Bubby: And when someone dies they can see the people that died before them?
Me: Yes. I’ll die first then when you get old and die and you’ll see me again. You’ll say to me, “Hey momma.” And, I’ll be there waiting for you.
The conversation went on. He is such an interesting soul. I feel like it is best to be honest and say what I feel. He responds best to that. If I tell a story from the bible he wants to punch every hole into it. But, if I tell him something I feel right in saying he is with me.
We finished up and as promised I got him a small slushie. It was hot out and he had worked hard. We were off to get groceries and pick up a fidget spinner because he thinks this is the coolest thing ever. How did we go from video games to a piece of plastic that spins around?
A couple years ago I was cleaning and my aunt’s, also my godmother, headstone. It is an upright one. My aunt has been gone since 1985. This headstone has been there for 30 years. My father was there. So, I was cleaning and on an angle to the headstone and suddenly the headstone tipped over leaning on the back of my arm pinning my wrist because my hand curled under and I couldn’t lift it. My father helped me get it off my arm. My arm was severely bruised but nothing else was wrong. My dad said that we might have to get that fixed. A couple days later he had gone out there and said that he had tried to move it and said it wouldn’t budge. I was flabbergasted. My aunt had died when I was 9. She was a nice woman. Her son always tells me that she hoped he would marry a nice girl like me. I don’t have a lot of memories but I always was excited to see her. So, being this person who believes that spirit is trying to connect I wondered why a headstone fell on my arm and didn’t injure me, but then couldn’t be moved later was all about.
I was just on the beginning of my journey believing that the energy around me was speaking to me. The headstone falling on my arm was something that I was not going to forget. It is years later and I remember. And yes, it could have been purely coincidence, but there was something about it being my aunt’s headstone. I hadn’t thought of her in a long time, but in that moment and for a long time after she was in my mind. I have spoken more to her children in these last few years then ever before. I haven’t even told them about the headstone incident. I have focused instead on mediating and being able to focus on the subtle signs and not have a piece of granite fall on me to get my attention.

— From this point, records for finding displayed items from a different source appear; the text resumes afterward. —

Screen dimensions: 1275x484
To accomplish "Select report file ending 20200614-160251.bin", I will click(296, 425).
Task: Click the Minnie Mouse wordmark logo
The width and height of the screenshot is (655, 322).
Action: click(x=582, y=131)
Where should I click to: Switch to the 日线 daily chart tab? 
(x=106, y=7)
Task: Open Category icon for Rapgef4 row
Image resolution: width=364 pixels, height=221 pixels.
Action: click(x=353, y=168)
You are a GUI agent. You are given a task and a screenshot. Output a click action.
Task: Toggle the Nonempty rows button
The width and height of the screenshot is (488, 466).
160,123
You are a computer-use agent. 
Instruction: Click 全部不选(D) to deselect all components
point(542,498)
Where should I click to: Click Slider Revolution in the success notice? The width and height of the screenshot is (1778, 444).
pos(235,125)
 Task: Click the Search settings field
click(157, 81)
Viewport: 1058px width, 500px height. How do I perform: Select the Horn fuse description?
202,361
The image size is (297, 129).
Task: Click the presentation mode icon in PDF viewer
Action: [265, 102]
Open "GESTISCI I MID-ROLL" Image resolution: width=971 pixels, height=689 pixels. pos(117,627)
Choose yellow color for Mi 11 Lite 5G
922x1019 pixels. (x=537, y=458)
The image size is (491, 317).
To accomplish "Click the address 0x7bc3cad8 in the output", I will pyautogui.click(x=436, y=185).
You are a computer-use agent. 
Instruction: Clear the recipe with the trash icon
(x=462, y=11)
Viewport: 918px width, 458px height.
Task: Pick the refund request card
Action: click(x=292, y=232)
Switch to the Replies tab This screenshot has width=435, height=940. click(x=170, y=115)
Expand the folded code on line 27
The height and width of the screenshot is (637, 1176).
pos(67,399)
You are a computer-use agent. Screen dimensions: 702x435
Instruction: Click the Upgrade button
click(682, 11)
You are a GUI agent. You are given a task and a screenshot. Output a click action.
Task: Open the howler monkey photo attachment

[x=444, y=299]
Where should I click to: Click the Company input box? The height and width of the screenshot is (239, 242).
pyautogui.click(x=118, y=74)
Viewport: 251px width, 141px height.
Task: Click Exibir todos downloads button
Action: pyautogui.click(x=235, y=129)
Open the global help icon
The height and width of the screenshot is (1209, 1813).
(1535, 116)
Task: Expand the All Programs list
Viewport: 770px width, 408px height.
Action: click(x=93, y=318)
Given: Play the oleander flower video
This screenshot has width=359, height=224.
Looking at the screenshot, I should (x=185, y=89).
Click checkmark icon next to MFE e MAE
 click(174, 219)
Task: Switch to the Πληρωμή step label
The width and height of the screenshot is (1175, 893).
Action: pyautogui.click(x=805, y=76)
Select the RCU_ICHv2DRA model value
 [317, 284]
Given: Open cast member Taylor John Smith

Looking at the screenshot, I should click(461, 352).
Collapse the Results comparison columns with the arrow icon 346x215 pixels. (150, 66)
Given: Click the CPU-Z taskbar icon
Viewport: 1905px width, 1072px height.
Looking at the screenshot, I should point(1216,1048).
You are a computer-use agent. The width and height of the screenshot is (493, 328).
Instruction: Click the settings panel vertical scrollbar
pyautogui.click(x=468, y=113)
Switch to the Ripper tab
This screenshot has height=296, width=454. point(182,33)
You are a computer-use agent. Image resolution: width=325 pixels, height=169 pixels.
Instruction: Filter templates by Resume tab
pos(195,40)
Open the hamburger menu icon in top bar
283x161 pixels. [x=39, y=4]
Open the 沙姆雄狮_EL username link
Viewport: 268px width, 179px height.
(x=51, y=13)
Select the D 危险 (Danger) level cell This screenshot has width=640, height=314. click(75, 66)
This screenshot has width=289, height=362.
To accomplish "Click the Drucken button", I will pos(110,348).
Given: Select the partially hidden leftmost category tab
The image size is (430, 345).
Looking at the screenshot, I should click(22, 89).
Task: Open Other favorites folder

My medium friend reminded me that my aunt did connect with her in and around that time the headstone fell. My aunts message was simple, “thank you.” Maybe she said it because I came year after year and prayed for her and always hoping she has peace. I think that my aunt was saying as well, “pay attention.” I mean, don’t pay attention and next time it will be a bigger sign. Listen for the subtle stuff as well.
I hope to remind my own children about their family and where they came from. I guess if I keep talking about people they never met that their memory won’t completely fade away. Isn’t that what we hope for ourselves? We hope that our time on earth means something. But, one other way to do that is to be a person that serves your life purpose here on earth. That would also mean that you are of service. Maybe it isn’t you they remember, but the way you carried your self in your life is a wonderful example for them to carry on in their own.
So, I will continue to visit the cemetery each year in an act of honor and remembrance. I hope that my children will remember the stories and will stop in once in awhile to share it with their children as well. But, my connection with my family goes well beyond that grassy cemetery along side a gravel road. I want to teach my children that the memories are not only spoken about where their body lies but in all aspects of their life. I held my mother’s stories silent for a long time and refused to share. Over time I have shared more and more standing in my own home when something pops up in my mind. We must remember our dead not only at the time of their death but how they lived.